NELL2 is a neuron-specific thrombospondin-1-like extracellular protein containing six epidermal growth factor-like domains and is highly expressed in the hippocampus. We have previously shown that NELL2 promotes survival of neurons through mitogen-activated protein kinases. To clarify the function of NELL2 in vivo, we have generated a novel strain of mice with a targeted mutation in the NELL2 gene and assessed long-term potentiation (LTP) in vivo in the dentate gyrus of NELL2-deficient mice using extracellular recording techniques. Production of LTP at perforant path–granule cell synapses was significantly larger in NELL2-deficient mice than in wild-type controls. Thus, we propose that NELL2 plays an important role as a novel suppressor in LTP in vivo in the mouse dentate gyrus.

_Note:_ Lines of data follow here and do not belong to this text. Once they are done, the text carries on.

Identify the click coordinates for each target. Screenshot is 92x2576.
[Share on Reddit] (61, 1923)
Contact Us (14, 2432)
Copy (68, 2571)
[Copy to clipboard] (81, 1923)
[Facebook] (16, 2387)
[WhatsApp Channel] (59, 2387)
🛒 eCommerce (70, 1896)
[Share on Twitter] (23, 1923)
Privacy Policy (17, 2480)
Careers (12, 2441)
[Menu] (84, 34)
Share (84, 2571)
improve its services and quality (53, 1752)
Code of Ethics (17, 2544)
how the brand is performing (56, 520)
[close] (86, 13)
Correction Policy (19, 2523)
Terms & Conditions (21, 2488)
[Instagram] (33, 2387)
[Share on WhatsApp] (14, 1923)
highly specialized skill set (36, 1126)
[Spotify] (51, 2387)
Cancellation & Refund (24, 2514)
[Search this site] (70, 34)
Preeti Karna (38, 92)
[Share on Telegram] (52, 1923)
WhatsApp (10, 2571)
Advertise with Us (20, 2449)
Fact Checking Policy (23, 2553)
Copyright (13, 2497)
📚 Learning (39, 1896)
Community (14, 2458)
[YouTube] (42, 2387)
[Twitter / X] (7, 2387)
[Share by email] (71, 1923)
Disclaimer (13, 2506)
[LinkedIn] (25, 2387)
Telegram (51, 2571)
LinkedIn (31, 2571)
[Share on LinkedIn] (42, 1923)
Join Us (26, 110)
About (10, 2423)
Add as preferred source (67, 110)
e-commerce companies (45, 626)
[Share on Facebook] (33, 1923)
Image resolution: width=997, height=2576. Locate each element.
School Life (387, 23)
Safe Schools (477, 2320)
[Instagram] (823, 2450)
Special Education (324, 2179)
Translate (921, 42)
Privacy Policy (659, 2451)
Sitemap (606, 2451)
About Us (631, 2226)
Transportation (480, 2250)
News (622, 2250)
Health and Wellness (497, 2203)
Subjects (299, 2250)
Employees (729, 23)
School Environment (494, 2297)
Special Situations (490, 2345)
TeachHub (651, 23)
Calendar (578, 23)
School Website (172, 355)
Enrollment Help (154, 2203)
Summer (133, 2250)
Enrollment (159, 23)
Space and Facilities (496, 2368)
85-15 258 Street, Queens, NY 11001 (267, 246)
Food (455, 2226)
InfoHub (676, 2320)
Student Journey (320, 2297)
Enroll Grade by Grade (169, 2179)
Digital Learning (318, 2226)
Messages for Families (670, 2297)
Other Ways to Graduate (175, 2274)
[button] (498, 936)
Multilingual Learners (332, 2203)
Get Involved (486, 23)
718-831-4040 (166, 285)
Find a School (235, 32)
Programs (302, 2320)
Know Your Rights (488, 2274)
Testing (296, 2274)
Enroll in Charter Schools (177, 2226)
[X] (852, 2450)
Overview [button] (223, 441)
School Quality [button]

Expression of TMEFF1 mRNA in the mouse central nervous system : precise examination and comparative studies of TMEFF1 and TMEFF2

TMEFF1 and TMEFF2 are putative transmembrane proteins comprised of one epidermal growth factor (EGF)-like domain and two follistatin-like domains. Both TMEFF1 and TMEFF2 are predominantly expressed in the brain. We previously demonstrated that recombinant TMEFF2 protein can promote survival of neurons in primary culture and determined expression sites of TMEFF2 mRNA in the mouse central nervous system. To extend our understanding of TMEFF protein functions, we compared precise sites of expression of TMEFF1 and TMEFF2 mRNA using in situ hybridization analysis. Although both TMEFF genes are widely expressed in the brain, they exhibit different patterns of expression. TMEFF1 showed comparatively higher signals in the pyramidal cells of fifth layer of the cerebral neocortex, CA3, CA1 and subiculum regions of the hippocampus, locus coeruleus, and dentate cerebellar nucleus. In contrast, TMEFF2 is highly expressed in the medial habenular, CA2, CA3 and dentate gyrus region of the hippocampus, corpus callosum, cerebellar cortex and cranial nerve nuclei (III, IV, VII, X, XII). The results presented here indicate that expression of TMEFF1 and TMEFF2 are regulated differently and that they play region-specific roles in the central nervous system.